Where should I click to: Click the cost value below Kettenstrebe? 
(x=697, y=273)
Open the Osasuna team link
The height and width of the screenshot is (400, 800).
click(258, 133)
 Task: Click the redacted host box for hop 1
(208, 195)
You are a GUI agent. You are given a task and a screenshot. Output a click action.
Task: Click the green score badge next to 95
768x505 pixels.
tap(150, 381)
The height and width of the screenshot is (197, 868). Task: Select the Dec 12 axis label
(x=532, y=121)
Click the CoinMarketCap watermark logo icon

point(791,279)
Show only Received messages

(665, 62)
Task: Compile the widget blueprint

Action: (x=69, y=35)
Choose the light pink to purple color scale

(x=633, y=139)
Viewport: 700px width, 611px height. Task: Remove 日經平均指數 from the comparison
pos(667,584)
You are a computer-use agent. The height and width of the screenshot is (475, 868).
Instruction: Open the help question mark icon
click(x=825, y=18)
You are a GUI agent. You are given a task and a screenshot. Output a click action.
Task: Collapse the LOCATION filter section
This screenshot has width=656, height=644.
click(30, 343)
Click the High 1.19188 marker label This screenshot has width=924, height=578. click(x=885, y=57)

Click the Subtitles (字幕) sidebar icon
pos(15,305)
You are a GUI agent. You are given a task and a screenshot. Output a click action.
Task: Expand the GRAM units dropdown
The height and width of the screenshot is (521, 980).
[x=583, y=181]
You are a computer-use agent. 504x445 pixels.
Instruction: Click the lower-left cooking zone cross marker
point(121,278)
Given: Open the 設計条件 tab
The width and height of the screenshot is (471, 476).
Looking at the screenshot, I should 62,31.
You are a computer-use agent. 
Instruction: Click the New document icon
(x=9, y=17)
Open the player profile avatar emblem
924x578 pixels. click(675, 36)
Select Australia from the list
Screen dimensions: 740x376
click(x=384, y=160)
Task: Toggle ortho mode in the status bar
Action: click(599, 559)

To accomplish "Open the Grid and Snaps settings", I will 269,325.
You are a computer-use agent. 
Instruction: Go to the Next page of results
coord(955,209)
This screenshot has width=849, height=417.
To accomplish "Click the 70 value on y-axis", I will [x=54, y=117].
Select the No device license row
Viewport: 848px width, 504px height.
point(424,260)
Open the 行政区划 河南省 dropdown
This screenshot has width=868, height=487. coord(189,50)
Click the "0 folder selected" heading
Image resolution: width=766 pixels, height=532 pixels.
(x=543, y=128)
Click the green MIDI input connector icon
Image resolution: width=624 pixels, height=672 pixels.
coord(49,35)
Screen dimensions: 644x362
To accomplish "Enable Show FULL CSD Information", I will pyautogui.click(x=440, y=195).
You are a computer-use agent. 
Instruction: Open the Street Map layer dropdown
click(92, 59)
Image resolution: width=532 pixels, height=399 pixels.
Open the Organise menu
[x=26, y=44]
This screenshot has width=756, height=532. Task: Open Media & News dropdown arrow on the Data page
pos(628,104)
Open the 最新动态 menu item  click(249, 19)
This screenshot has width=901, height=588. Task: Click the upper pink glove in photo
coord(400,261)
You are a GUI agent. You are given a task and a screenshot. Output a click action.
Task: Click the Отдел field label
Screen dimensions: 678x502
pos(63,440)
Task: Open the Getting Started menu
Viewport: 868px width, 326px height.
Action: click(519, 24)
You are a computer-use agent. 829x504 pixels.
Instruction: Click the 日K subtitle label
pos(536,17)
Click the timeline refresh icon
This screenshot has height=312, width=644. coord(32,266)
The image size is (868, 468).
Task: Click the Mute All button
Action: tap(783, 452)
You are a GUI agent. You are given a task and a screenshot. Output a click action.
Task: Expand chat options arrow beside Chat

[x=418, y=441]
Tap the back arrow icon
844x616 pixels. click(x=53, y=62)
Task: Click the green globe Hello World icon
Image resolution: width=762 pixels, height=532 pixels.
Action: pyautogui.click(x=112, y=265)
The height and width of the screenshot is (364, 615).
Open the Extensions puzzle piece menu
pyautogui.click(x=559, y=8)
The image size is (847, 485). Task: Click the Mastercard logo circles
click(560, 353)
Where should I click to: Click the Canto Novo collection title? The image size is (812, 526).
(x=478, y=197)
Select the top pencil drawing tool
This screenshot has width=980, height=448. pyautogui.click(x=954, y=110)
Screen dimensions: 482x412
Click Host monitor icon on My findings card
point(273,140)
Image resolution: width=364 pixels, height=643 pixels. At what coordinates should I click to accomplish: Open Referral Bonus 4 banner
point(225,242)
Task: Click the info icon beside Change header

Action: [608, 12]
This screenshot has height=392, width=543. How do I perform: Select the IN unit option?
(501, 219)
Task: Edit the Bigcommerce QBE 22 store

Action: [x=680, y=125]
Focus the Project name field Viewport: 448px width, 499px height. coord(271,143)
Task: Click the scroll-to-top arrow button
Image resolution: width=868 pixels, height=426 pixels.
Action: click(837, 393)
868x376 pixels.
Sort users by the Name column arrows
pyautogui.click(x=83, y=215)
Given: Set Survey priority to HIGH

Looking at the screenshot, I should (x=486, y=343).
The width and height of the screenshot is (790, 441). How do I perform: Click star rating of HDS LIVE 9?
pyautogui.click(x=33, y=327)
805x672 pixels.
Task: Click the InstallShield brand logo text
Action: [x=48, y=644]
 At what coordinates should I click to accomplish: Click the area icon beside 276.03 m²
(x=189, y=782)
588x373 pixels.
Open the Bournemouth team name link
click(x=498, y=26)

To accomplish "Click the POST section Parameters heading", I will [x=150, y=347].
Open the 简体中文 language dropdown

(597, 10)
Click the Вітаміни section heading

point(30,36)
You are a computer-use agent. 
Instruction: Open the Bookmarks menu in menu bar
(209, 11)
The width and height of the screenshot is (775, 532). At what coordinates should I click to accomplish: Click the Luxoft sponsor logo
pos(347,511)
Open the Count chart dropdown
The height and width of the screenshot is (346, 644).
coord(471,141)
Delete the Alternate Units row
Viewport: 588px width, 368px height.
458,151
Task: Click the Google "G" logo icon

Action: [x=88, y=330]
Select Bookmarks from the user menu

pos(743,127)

========

• Exercise requirements:
What are the lines, exactly as written above, from the line with "Viewport: 848px width, 504px height." to the line with "Click the green MIDI input connector icon", both included? Output only those.

• Expected output:
Viewport: 848px width, 504px height.
point(424,260)
Open the 行政区划 河南省 dropdown
This screenshot has width=868, height=487. coord(189,50)
Click the "0 folder selected" heading
Image resolution: width=766 pixels, height=532 pixels.
(x=543, y=128)
Click the green MIDI input connector icon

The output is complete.